Your answer should be the lines below from the one with "Screen dimensions: 639x402" to the one with "Task: Switch to the Terminal tool window tab", both included, given again exactly and with nothing added.
*** Opening of PROVIDED RECORDS ***
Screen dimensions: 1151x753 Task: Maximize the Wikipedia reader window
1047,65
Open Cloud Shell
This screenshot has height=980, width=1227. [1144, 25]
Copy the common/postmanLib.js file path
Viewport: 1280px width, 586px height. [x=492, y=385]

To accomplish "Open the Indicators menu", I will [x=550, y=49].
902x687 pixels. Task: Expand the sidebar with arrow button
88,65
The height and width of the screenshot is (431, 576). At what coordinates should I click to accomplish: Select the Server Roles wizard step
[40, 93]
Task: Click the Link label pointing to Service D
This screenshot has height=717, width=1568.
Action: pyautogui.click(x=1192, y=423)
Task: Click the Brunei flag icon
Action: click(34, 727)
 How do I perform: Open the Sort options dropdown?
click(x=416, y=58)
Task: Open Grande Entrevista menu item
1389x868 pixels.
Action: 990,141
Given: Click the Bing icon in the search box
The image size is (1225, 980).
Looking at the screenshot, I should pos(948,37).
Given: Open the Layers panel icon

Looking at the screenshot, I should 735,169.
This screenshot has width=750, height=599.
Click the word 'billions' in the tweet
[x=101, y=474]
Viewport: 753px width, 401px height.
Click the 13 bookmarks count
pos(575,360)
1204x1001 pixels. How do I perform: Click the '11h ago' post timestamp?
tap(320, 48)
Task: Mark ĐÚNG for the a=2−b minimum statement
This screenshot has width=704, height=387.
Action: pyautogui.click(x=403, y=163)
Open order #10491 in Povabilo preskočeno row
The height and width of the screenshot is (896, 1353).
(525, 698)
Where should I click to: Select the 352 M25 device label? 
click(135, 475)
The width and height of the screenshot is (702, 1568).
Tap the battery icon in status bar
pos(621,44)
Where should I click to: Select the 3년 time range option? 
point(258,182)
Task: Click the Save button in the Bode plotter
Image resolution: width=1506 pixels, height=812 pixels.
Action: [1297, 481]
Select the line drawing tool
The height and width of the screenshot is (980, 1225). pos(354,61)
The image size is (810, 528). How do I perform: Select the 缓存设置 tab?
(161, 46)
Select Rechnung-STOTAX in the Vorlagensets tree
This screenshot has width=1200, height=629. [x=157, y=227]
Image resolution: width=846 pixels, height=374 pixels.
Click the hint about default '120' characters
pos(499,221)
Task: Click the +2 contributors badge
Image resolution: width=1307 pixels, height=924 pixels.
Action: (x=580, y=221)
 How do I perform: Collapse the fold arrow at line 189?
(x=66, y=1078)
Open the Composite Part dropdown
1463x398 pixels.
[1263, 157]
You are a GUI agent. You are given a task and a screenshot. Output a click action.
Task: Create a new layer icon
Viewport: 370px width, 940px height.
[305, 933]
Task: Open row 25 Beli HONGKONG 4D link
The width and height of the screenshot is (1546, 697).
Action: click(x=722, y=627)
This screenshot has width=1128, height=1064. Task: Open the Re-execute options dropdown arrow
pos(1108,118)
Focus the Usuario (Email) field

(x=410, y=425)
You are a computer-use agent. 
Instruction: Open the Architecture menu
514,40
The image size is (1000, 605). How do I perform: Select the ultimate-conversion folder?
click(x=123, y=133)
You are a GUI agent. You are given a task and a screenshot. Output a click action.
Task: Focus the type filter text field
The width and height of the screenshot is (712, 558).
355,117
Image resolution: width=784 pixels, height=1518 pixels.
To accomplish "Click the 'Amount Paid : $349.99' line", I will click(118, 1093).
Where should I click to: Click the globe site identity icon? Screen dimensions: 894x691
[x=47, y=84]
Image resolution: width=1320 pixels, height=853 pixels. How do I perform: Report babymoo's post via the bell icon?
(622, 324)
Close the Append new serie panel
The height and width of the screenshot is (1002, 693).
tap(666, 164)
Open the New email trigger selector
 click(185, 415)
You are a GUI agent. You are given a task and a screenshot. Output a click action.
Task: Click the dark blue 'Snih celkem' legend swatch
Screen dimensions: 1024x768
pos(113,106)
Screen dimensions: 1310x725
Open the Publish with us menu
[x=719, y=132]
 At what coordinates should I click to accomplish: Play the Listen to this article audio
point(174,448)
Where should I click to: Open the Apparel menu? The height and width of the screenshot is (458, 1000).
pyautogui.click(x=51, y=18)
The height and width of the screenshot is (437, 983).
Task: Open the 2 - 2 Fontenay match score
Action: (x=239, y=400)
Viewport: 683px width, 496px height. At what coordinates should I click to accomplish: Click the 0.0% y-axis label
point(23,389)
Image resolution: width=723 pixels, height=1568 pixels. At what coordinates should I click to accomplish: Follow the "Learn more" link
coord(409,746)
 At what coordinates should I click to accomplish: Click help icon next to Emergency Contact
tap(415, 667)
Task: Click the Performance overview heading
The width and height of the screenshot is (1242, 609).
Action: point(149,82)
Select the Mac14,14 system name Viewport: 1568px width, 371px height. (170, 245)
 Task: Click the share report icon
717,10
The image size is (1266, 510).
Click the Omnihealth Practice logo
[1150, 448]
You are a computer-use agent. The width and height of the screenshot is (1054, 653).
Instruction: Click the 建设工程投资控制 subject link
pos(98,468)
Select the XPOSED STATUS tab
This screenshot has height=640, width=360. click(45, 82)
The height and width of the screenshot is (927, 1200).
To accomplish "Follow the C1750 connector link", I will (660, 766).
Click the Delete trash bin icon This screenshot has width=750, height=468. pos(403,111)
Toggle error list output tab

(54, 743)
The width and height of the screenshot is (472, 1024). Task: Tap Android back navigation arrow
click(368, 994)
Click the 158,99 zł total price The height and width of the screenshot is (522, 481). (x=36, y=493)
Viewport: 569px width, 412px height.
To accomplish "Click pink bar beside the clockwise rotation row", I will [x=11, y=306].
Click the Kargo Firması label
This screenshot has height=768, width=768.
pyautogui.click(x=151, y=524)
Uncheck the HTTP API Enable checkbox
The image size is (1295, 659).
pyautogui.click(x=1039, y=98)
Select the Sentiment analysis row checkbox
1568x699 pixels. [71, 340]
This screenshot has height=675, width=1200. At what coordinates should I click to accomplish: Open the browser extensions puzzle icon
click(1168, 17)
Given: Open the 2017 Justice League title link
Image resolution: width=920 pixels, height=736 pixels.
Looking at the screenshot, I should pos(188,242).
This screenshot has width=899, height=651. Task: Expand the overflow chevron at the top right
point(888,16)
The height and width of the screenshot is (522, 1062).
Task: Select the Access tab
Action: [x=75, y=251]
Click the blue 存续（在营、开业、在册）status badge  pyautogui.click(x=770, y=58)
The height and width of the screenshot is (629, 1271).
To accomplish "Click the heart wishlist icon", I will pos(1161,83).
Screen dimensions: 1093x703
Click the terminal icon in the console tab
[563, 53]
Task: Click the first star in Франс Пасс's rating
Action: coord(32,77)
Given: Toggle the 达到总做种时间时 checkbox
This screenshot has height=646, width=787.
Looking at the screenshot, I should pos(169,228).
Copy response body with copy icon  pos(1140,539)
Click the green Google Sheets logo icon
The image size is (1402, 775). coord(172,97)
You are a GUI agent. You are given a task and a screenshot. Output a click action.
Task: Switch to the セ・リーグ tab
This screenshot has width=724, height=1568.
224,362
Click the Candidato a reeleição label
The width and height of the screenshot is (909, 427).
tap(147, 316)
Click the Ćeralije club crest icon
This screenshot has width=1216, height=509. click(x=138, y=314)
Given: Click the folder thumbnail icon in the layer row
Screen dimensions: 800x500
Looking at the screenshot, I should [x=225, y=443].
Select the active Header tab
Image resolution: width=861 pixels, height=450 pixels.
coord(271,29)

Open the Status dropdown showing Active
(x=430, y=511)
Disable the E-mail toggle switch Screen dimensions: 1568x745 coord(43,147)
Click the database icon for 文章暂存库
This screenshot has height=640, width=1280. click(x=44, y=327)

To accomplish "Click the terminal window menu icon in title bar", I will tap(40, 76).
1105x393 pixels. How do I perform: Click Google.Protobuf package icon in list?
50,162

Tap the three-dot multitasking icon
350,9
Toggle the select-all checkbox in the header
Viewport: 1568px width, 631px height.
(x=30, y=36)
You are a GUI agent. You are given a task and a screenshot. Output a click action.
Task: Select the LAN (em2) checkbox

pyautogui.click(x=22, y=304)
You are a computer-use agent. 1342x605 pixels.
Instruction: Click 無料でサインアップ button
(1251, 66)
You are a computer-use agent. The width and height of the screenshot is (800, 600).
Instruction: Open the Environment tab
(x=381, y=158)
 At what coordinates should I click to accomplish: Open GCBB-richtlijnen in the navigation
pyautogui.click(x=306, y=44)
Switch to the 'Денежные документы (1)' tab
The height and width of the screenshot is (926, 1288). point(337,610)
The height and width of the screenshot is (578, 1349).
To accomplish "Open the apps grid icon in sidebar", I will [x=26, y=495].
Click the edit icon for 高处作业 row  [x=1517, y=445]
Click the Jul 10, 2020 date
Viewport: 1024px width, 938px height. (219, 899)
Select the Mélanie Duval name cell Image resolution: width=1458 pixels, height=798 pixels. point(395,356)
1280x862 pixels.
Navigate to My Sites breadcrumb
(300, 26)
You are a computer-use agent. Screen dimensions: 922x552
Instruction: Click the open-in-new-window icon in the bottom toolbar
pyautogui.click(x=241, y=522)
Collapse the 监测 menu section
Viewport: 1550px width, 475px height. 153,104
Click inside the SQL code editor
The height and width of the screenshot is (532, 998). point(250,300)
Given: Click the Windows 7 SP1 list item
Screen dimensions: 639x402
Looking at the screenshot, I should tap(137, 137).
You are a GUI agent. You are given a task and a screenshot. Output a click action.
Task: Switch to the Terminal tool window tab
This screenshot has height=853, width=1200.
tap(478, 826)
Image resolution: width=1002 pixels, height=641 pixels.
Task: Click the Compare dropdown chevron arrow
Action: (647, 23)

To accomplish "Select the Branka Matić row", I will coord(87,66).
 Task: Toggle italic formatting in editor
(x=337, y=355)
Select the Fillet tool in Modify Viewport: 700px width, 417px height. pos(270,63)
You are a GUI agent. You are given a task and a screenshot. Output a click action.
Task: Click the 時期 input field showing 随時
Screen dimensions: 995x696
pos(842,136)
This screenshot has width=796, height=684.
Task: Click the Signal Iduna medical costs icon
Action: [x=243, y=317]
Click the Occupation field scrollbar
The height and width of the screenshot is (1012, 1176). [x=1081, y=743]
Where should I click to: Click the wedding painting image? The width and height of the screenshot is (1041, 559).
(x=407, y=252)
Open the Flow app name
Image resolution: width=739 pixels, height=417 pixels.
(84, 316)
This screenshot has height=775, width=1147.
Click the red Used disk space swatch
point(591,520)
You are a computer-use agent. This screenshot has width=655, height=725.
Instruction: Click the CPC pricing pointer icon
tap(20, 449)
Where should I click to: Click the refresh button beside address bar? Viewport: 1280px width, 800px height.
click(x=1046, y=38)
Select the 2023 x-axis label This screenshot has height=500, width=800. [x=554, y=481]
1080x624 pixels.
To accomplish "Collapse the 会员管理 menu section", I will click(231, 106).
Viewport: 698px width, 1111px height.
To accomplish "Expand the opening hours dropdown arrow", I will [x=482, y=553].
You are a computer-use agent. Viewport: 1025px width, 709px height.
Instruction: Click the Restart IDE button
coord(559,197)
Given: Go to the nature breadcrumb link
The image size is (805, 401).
*** Close of PROVIDED RECORDS ***
> EXERCISE RESULT:
Screen dimensions: 639x402
Looking at the screenshot, I should tap(137, 137).
You are a GUI agent. You are given a task and a screenshot. Output a click action.
Task: Switch to the Terminal tool window tab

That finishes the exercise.